Launched last November, the MAVEN spacecraft is now preparing for an orbit-insertion maneuver that will allow the spacecraft to be pulled into an elliptical orbit of Mars with a period of 35 hours.
NASA’s Mars Atmosphere and Volatile Evolution (MAVEN) spacecraft is nearing its scheduled September 21 insertion into Martian orbit after completing a 10-month interplanetary journey of 442 million miles.
Flight Controllers at Lockheed Martin Space Systems in Littleton, Colorado, will be responsible for the health and safety of the spacecraft throughout the process. The spacecraft’s mission timeline will place the spacecraft in orbit at approximately 9:50 p.m. EDT.
“So far, so good with the performance of the spacecraft and payloads on the cruise to Mars,” said David Mitchell, MAVEN project manager at NASA’s Goddard Space Flight Center in Greenbelt, Maryland. “The team, the flight system, and all ground assets are ready for Mars orbit insertion.”
The orbit-insertion maneuver will begin with the brief firing of six small thruster engines to steady the spacecraft. The engines will ignite and burn for 33 minutes to slow the craft, allowing it to be pulled into an elliptical orbit with a period of 35 hours.
Following orbit insertion, MAVEN will begin a six-week commissioning phase that includes maneuvering the spacecraft into its final orbit and testing its instruments and science-mapping commands. Thereafter, MAVEN will begin its one-Earth-year primary mission to take measurements of the composition, structure and escape of gases in Mars’ upper atmosphere and its interaction with the sun and solar wind.
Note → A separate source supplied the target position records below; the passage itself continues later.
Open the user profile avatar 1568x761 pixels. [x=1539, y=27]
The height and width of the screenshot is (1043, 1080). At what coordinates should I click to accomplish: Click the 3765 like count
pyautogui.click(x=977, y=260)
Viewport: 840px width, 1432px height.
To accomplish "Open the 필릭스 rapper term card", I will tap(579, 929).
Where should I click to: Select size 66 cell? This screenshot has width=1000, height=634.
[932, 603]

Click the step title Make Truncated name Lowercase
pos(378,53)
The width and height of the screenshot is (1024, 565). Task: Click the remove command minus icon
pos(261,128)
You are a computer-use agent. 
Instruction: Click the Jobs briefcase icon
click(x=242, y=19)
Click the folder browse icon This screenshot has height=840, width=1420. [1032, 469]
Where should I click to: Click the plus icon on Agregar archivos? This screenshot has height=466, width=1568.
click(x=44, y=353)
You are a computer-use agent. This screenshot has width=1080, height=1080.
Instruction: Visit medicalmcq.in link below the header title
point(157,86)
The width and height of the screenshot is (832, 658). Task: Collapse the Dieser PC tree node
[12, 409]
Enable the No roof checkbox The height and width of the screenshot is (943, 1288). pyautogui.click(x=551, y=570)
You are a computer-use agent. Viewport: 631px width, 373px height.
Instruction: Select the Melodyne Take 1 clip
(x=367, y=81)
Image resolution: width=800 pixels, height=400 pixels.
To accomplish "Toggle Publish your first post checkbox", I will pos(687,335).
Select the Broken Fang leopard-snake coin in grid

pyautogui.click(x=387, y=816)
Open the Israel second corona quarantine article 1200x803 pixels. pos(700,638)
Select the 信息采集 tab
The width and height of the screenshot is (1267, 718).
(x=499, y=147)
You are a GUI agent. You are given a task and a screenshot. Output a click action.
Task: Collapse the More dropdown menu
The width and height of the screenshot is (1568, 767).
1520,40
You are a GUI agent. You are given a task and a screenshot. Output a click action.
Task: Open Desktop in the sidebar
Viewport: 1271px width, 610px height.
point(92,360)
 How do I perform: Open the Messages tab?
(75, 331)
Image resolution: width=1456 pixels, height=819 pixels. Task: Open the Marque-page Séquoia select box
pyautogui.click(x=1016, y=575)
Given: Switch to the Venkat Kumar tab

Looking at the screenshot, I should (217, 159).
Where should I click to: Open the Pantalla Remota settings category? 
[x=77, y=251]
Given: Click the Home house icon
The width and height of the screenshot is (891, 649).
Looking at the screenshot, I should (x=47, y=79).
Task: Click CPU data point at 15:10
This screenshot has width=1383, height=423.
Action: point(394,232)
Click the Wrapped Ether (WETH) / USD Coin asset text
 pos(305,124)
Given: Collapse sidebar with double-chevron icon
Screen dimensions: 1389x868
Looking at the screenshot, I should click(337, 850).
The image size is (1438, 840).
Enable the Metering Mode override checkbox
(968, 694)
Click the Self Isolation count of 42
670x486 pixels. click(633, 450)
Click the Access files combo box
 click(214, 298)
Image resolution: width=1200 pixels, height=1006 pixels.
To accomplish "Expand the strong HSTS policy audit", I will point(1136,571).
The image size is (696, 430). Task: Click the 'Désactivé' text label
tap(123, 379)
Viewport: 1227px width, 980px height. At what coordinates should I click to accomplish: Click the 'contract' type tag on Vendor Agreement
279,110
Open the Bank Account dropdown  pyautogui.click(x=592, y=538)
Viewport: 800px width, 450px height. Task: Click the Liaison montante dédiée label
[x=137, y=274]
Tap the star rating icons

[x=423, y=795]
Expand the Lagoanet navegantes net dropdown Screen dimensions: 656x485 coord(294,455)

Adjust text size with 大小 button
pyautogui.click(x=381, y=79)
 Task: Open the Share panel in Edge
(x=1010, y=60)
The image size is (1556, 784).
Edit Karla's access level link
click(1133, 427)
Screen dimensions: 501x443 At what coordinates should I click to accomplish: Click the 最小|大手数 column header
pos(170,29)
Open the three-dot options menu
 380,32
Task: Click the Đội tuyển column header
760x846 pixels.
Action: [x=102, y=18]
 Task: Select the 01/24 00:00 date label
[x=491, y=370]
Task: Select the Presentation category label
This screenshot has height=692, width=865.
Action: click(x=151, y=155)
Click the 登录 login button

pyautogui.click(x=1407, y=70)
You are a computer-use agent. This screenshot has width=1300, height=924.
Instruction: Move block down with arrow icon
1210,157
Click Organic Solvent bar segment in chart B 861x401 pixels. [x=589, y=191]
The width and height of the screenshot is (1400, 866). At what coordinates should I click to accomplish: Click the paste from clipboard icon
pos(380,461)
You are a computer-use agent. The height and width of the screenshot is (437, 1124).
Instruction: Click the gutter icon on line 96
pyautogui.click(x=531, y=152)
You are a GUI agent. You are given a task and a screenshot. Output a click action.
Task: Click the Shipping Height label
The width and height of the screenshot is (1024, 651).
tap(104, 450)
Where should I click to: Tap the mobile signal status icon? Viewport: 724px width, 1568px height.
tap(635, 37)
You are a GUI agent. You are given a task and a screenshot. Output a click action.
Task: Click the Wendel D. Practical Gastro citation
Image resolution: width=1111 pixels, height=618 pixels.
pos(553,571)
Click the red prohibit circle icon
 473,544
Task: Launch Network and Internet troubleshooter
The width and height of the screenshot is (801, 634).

“The MAVEN science mission focuses on answering questions about where did the water that was present on early Mars go, about where did the carbon dioxide go,” said Bruce Jakosky, MAVEN principal investigator from the University of Colorado, Boulder’s Laboratory for Atmospheric and Space Physics. “These are important questions for understanding the history of Mars, its climate, and its potential to support at least microbial life.”
MAVEN launched November 18, 2013, from Cape Canaveral, Florida, carrying three instrument packages. It is the first spacecraft dedicated to exploring the upper atmosphere of Mars. The mission’s combination of detailed measurements at specific points in Mars’ atmosphere and global imaging provides a powerful tool for understanding the properties of the Red Planet’s upper atmosphere.
“MAVEN is another NASA robotic scientific explorer that is paving the way for our journey to Mars,” said Jim Green, director of the Planetary Science Division at NASA Headquarters in Washington. “Together, robotics and humans will pioneer the Red Planet and the solar system to help answer some of humanity’s fundamental questions about life beyond Earth.”
The spacecraft’s principal investigator is based at the Laboratory for Atmospheric and Space Physics at University of Colorado, Boulder. The university provided two science instruments and leads science operations, as well as education and public outreach, for the mission.
NASA Goddard Space Flight Center in Greenbelt, Maryland, manages the project and also provided two science instruments for the mission. Lockheed Martin built the spacecraft and is responsible for mission operations. The Space Sciences Laboratory at the University of California at Berkeley provided four science instruments for MAVEN. NASA’s Jet Propulsion Laboratory in Pasadena, California, provides navigation and Deep Space Network support, and Electra telecommunications relay hardware and operations.